* **TASK BRIEF**
Provide only the number of lines in the records below that contain "under".

* **RECORDS FOR THE EXERCISE**
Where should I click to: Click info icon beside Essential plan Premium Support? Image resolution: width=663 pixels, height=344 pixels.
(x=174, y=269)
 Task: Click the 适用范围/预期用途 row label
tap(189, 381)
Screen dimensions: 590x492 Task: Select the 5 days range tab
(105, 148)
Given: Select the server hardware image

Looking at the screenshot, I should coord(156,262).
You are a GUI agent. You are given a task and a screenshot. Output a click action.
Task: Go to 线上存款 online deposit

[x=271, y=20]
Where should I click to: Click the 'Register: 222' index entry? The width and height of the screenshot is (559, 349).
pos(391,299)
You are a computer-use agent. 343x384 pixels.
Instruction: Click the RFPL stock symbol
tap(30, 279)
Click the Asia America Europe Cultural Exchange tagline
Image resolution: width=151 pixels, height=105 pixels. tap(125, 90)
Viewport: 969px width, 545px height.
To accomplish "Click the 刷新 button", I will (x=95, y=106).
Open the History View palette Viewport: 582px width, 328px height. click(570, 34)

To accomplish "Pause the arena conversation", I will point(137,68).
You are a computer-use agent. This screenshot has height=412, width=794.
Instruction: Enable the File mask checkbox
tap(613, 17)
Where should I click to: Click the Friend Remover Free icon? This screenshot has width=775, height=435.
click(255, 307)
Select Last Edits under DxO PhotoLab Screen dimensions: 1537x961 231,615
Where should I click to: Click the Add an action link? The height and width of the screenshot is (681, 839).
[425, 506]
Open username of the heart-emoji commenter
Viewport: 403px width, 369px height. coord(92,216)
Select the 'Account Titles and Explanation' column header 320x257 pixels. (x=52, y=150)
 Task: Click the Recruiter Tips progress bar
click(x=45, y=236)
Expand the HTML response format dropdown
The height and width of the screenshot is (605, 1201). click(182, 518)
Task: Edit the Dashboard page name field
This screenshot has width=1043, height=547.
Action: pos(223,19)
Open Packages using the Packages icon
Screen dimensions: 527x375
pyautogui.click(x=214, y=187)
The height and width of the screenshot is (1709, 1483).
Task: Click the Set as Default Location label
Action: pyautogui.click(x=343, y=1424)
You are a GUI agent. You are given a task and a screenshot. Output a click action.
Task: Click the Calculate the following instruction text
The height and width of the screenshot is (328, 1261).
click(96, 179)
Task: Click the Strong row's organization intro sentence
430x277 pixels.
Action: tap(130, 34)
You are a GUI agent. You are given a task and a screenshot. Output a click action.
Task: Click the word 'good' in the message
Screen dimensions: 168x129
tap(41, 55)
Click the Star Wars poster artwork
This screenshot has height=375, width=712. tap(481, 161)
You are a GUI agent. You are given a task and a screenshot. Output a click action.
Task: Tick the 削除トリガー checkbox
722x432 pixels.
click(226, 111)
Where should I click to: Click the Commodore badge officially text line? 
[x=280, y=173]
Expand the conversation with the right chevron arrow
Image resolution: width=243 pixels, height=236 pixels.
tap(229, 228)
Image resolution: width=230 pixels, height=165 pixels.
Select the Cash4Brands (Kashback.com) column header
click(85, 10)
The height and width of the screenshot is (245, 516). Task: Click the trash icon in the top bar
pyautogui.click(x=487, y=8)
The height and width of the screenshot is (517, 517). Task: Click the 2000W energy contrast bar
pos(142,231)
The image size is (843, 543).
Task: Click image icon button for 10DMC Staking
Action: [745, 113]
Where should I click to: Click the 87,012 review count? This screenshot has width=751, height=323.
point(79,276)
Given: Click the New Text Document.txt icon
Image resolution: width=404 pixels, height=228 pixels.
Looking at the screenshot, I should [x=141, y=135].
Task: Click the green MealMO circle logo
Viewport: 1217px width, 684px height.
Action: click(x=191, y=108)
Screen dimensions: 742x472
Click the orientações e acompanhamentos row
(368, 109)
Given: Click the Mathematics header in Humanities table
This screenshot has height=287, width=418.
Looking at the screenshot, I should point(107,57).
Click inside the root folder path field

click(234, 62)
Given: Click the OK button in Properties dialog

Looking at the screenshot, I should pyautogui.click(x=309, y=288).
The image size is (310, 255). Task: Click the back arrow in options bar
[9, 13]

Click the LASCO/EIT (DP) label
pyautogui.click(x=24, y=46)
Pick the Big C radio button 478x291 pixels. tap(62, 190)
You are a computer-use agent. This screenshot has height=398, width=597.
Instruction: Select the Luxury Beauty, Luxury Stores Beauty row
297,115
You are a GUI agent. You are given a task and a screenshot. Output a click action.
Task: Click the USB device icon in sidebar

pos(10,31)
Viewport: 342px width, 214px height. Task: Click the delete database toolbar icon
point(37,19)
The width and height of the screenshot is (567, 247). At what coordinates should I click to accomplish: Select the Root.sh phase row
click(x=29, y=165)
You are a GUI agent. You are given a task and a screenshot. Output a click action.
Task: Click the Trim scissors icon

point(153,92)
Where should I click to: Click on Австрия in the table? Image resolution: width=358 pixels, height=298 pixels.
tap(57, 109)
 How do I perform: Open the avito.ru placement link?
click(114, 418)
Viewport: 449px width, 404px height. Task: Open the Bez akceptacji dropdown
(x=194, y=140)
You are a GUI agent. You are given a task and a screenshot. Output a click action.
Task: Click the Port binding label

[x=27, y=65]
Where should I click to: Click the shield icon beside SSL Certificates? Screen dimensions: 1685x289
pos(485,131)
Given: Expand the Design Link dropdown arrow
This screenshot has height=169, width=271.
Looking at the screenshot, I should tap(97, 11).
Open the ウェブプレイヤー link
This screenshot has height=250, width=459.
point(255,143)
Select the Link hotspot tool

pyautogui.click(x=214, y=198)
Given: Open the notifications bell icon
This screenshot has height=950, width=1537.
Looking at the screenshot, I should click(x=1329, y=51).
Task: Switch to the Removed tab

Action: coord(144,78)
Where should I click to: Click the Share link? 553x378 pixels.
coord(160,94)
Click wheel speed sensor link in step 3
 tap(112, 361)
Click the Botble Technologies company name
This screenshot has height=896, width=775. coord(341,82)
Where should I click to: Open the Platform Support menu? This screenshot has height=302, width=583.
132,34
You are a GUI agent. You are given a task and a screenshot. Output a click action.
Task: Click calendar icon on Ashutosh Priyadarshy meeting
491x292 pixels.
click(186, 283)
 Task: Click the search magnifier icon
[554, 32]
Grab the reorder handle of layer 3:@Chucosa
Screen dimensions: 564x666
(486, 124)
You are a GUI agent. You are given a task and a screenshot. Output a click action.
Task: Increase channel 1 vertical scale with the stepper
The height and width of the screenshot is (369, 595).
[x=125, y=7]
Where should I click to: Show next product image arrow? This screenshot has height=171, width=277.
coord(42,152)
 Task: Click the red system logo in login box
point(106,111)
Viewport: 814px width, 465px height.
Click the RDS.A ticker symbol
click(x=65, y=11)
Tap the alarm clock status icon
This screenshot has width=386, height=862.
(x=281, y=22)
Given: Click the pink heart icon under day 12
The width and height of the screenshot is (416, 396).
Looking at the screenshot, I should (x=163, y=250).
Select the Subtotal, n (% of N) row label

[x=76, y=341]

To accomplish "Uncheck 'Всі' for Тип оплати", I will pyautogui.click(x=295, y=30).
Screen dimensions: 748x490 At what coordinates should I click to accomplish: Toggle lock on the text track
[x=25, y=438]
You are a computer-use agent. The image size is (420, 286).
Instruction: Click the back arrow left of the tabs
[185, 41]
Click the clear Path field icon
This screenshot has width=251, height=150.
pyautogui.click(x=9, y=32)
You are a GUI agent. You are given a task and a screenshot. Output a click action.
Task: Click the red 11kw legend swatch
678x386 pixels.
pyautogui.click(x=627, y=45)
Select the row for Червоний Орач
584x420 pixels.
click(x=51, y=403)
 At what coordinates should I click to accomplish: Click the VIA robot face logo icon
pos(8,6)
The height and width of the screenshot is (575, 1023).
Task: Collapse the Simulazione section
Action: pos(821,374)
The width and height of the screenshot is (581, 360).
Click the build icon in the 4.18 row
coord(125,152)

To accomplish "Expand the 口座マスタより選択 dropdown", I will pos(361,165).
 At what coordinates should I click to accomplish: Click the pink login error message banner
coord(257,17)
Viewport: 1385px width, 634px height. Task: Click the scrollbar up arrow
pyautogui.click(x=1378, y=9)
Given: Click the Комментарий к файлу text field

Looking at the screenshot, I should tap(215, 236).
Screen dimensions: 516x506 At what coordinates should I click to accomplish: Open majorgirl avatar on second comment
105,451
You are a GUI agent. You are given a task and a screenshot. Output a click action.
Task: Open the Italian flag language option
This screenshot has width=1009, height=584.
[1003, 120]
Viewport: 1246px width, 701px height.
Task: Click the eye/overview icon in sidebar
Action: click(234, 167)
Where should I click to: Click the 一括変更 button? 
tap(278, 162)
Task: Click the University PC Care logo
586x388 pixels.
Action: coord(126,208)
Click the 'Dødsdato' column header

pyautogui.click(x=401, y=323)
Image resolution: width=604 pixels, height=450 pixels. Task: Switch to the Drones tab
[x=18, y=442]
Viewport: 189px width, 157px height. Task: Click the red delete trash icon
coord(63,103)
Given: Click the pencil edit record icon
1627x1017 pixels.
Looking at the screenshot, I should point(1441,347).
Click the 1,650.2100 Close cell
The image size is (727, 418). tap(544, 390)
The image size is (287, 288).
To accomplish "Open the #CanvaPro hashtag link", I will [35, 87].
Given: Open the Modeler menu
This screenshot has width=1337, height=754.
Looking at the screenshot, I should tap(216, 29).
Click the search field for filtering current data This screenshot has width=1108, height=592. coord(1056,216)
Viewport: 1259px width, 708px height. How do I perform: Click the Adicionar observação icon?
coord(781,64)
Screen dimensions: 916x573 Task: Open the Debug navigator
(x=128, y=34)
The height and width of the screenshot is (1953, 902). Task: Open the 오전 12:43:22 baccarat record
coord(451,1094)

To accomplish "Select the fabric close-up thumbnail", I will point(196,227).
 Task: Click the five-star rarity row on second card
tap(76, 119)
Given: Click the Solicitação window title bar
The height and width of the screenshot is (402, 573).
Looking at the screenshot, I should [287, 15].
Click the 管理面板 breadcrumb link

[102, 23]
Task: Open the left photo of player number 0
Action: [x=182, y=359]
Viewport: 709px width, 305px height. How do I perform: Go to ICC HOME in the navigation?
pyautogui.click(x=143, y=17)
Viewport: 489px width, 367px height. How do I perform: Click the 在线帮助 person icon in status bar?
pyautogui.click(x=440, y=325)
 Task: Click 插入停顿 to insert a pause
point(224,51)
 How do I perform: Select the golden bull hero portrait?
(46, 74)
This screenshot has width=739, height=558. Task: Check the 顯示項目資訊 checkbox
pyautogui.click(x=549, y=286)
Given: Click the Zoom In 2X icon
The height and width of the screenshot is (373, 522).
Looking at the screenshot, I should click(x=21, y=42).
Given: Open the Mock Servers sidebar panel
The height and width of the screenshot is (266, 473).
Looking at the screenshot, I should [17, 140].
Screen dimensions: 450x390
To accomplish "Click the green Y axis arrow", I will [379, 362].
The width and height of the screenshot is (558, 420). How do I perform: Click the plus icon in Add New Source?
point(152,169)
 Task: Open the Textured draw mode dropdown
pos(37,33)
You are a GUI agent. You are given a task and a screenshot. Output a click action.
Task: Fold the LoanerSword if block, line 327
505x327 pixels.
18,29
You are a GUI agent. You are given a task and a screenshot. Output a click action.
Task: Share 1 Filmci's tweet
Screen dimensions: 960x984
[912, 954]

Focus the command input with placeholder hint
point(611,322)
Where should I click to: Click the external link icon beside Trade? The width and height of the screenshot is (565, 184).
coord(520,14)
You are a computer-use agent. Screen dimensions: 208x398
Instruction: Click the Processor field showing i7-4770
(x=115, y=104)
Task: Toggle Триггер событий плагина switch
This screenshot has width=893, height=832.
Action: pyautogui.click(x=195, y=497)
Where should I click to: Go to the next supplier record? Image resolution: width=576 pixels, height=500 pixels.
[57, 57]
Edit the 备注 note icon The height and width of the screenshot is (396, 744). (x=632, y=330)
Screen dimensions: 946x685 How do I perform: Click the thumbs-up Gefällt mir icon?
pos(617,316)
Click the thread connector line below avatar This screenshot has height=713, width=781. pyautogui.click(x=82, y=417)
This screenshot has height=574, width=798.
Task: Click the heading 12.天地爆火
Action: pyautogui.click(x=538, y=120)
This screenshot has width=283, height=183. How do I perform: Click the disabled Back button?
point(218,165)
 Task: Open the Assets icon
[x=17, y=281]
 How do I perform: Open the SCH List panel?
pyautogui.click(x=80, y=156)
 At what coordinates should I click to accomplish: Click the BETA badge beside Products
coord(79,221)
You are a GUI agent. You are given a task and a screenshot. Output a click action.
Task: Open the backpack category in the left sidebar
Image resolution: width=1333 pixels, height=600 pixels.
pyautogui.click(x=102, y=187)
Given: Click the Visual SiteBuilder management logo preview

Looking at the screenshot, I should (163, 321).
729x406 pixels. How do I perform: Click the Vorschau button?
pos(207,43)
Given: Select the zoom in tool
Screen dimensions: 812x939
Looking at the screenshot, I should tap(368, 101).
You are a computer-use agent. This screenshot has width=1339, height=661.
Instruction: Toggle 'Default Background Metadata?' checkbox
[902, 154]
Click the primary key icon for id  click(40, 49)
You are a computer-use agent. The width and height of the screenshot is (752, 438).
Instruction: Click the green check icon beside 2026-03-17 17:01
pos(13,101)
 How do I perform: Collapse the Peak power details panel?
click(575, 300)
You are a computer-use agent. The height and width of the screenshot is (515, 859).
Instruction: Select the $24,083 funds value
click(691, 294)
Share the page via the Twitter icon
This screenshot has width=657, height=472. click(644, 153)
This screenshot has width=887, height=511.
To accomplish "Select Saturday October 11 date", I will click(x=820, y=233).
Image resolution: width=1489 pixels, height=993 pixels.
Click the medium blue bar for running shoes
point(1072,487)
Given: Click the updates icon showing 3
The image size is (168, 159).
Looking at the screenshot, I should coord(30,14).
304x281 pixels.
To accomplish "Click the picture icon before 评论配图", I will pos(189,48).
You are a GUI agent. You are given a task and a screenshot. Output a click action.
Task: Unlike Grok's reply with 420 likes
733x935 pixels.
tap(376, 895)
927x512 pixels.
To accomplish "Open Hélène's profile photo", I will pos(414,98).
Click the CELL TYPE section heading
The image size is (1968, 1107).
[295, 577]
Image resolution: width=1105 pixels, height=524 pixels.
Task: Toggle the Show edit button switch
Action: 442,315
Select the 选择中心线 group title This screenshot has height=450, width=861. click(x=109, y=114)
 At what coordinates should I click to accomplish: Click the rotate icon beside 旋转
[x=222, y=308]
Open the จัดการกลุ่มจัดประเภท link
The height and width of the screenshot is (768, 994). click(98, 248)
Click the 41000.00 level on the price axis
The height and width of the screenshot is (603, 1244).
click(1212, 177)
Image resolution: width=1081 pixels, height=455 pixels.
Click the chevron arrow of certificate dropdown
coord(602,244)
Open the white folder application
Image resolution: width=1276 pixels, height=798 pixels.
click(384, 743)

* **EXERCISE OUTPUT**
2